> _About this exercise_:
Repeat only the stretch of lines below that runs from the line with "VLibras (1193, 81)" through the line with "加入刺青交流社群​ (825, 1025)", unaltered.

Records provided below:

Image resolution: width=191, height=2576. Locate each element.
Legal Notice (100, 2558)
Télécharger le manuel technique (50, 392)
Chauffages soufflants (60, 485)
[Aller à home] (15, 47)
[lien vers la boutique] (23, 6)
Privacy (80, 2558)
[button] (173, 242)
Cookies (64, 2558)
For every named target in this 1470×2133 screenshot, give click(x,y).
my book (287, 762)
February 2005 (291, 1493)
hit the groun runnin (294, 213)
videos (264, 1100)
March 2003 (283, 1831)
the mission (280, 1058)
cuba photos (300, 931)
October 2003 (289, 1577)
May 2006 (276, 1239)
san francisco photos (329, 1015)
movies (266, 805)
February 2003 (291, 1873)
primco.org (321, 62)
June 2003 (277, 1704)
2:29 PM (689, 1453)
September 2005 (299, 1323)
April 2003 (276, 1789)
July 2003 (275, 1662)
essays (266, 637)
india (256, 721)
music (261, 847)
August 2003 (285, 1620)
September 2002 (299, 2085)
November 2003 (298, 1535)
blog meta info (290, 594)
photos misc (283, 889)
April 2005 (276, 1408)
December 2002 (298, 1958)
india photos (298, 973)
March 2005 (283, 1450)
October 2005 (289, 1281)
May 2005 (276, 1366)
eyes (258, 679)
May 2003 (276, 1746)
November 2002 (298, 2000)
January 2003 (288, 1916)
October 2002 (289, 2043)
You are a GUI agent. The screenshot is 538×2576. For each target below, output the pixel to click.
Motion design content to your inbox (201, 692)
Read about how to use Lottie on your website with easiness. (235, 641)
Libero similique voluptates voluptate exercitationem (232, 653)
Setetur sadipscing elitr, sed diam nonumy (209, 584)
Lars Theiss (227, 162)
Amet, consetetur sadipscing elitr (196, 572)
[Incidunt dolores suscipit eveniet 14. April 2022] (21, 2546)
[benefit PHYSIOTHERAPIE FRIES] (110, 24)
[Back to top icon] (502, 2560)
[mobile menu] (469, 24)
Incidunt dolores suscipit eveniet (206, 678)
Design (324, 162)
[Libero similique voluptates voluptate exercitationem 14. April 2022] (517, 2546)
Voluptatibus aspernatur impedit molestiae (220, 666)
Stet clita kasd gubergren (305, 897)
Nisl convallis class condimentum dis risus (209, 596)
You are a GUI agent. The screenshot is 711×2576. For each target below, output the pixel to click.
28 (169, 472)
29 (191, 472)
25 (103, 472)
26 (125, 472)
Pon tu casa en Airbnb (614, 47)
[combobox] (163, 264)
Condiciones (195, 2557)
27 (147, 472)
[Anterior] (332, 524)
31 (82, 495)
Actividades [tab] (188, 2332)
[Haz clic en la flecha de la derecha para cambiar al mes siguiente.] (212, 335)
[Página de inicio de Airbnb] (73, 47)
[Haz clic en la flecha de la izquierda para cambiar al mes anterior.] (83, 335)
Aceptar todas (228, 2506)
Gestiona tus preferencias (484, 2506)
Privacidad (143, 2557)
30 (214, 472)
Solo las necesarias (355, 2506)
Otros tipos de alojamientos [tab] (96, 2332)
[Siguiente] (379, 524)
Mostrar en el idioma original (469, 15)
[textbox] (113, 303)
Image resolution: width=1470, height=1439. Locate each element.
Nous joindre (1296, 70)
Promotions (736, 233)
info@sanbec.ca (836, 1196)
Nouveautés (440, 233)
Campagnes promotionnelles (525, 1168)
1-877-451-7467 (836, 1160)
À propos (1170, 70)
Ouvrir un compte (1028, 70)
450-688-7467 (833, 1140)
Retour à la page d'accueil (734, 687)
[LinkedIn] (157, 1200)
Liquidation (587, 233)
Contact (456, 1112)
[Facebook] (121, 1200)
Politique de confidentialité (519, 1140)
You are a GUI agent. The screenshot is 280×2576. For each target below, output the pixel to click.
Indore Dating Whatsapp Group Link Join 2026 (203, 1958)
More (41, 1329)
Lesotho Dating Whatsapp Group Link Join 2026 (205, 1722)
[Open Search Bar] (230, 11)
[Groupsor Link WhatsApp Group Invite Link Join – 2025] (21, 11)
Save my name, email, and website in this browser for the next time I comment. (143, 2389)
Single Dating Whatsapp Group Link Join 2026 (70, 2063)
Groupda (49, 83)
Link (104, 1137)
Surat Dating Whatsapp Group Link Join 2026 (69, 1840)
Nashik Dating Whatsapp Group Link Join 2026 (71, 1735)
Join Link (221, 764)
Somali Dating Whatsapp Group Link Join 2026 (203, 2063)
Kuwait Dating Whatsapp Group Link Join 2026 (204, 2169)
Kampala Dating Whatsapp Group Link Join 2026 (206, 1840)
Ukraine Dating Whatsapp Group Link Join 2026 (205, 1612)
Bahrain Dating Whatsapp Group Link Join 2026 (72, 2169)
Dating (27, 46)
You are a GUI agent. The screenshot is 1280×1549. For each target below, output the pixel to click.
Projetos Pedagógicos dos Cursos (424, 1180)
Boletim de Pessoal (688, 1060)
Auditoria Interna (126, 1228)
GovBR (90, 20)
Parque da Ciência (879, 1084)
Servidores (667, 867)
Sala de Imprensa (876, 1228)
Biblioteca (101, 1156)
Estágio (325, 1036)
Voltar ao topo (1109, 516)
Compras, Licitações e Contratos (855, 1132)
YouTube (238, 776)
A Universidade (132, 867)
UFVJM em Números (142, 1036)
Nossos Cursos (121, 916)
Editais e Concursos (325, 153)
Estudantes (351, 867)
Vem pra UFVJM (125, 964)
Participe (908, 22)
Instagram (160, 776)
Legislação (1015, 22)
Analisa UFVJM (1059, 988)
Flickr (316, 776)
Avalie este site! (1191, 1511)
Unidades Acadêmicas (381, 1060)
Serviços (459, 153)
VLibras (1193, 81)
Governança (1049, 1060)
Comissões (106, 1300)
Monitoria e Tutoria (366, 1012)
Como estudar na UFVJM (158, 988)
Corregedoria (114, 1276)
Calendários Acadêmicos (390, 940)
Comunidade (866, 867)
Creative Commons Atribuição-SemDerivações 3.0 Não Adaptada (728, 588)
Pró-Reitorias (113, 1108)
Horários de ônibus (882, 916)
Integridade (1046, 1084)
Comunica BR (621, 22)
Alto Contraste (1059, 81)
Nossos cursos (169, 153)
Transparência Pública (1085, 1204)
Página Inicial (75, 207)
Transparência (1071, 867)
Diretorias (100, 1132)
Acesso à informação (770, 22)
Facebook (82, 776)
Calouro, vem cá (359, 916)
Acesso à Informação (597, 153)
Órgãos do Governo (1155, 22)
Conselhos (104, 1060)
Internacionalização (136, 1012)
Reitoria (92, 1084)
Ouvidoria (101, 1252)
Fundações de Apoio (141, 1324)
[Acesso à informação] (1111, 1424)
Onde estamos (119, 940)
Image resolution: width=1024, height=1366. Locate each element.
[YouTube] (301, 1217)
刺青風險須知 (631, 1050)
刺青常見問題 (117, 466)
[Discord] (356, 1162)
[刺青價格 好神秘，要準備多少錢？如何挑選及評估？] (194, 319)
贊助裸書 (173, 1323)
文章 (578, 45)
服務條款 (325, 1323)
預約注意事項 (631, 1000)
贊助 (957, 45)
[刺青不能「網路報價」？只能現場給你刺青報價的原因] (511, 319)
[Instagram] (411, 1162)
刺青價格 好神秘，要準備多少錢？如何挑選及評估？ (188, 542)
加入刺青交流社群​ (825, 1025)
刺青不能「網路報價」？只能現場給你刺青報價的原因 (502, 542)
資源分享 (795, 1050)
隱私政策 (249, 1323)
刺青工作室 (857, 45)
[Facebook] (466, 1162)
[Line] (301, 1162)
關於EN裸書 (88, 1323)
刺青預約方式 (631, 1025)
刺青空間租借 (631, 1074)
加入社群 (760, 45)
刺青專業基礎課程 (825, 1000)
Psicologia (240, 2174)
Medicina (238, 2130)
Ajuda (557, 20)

End of Records provided.

> _Result of the task_:
VLibras (1193, 81)
Governança (1049, 1060)
Comissões (106, 1300)
Monitoria e Tutoria (366, 1012)
Como estudar na UFVJM (158, 988)
Corregedoria (114, 1276)
Calendários Acadêmicos (390, 940)
Comunidade (866, 867)
Creative Commons Atribuição-SemDerivações 3.0 Não Adaptada (728, 588)
Pró-Reitorias (113, 1108)
Horários de ônibus (882, 916)
Integridade (1046, 1084)
Comunica BR (621, 22)
Alto Contraste (1059, 81)
Nossos cursos (169, 153)
Transparência Pública (1085, 1204)
Página Inicial (75, 207)
Transparência (1071, 867)
Diretorias (100, 1132)
Acesso à informação (770, 22)
Facebook (82, 776)
Calouro, vem cá (359, 916)
Acesso à Informação (597, 153)
Órgãos do Governo (1155, 22)
Conselhos (104, 1060)
Internacionalização (136, 1012)
Reitoria (92, 1084)
Ouvidoria (101, 1252)
Fundações de Apoio (141, 1324)
[Acesso à informação] (1111, 1424)
Onde estamos (119, 940)
Image resolution: width=1024, height=1366. Locate each element.
[YouTube] (301, 1217)
刺青風險須知 (631, 1050)
刺青常見問題 (117, 466)
[Discord] (356, 1162)
[刺青價格 好神秘，要準備多少錢？如何挑選及評估？] (194, 319)
贊助裸書 (173, 1323)
文章 (578, 45)
服務條款 (325, 1323)
預約注意事項 (631, 1000)
贊助 (957, 45)
[刺青不能「網路報價」？只能現場給你刺青報價的原因] (511, 319)
[Instagram] (411, 1162)
刺青價格 好神秘，要準備多少錢？如何挑選及評估？ (188, 542)
加入刺青交流社群​ (825, 1025)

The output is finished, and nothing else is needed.